LLM Integration Patterns for the Enterprise
Integrating large language models into enterprise systems requires more than API calls. Here are the patterns we've found most effective when building reliable, production-grade AI features.
The Prompt Engineering Trap
Many teams start by writing increasingly complex prompts. This works for demos but breaks down in production. Instead, we structure LLM interactions as composable stages:
User Input
→ Intent Classification (small, fast model)
→ Context Retrieval (RAG pipeline)
→ Response Generation (capable model with retrieved context)
→ Output Validation (rules + lightweight model)
→ Final Response
Each stage has clear inputs, outputs, and failure modes. This is far more maintainable than a single monolithic prompt.
Pattern 1: Structured Output
LLMs generate text, but downstream systems need structured data. Always constrain outputs to a defined schema:
{
"intent": "refund_request",
"confidence": 0.94,
"entities": {
"order_id": "ORD-2026-4821",
"reason": "defective_product",
"preferred_resolution": "full_refund"
},
"requires_human_review": false
}
Use schema validation on every LLM response. When the output doesn't conform, retry with a correction prompt or fall back to a default handler.

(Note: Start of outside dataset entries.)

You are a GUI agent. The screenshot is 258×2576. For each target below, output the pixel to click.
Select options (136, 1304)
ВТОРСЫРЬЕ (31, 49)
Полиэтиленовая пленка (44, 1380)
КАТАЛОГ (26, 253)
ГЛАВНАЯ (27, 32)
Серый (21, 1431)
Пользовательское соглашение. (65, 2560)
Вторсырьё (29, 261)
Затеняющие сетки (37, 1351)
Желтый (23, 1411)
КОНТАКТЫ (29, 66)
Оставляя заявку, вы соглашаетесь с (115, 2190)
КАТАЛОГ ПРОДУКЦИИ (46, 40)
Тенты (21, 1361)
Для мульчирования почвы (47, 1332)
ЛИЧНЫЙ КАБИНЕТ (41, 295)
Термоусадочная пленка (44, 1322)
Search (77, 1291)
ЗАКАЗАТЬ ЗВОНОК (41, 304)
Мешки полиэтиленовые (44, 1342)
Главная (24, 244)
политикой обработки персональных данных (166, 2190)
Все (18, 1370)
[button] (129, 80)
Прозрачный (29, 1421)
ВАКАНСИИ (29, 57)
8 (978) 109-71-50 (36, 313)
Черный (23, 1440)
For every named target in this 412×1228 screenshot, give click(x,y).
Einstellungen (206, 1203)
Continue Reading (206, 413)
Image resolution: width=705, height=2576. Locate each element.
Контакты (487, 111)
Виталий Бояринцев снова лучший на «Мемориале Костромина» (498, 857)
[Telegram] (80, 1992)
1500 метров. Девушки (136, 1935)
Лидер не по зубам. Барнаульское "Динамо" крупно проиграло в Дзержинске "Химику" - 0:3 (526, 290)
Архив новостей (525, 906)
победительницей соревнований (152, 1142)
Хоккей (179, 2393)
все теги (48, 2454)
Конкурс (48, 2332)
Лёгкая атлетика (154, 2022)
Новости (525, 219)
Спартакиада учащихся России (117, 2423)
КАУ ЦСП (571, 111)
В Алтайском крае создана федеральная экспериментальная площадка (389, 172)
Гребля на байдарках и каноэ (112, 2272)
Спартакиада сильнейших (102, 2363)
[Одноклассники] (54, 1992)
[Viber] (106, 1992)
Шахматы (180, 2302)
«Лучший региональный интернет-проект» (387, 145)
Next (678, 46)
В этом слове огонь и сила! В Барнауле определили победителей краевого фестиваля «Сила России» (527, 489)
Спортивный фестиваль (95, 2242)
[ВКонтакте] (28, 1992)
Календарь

Pattern 2: Retrieval-Augmented Generation (RAG)
RAG grounds LLM responses in your actual data rather than relying on the model's training knowledge:
| Component | Purpose | Key Consideration |
|---|---|---|
| Document Store | Source of truth | Keep up to date |
| Embedding Model | Semantic indexing | Match to your domain |
| Vector Database | Fast similarity search | Tune top-K and thresholds |
| Reranker | Precision filtering | Improves relevance significantly |
| Generator | Final answer | Include source citations |
The most common RAG failure is retrieving irrelevant context. Invest heavily in chunking, embedding quality, and reranking.
Pattern 3: Guardrails and Safety
Every LLM integration needs boundaries:
- Input filtering — Block prompt injection attempts and out-of-scope queries
- Output validation — Check for PII leakage, policy violations, and hallucinated facts
- Rate limiting — Protect against cost overruns and abuse
- Fallback paths — Graceful degradation when the model is unavailable or uncertain
These aren't optional for enterprise deployments. They're the difference between a demo and a system you can trust.
Pattern 4: Model Routing
Not every query needs your most expensive model. Route based on complexity:
Simple FAQ → Small model (fast, cheap)
Document summary → Mid-tier model (balanced)
Complex analysis → Large model (capable, slower)
Ambiguous/risky → Human review queue
This can cut inference costs by 60-80% while maintaining quality where it matters.
The Bottom Line
LLM integration is systems engineering, not magic. The patterns that work are the same ones that have always worked in distributed systems: clear contracts, graceful failure handling, observability, and incremental complexity.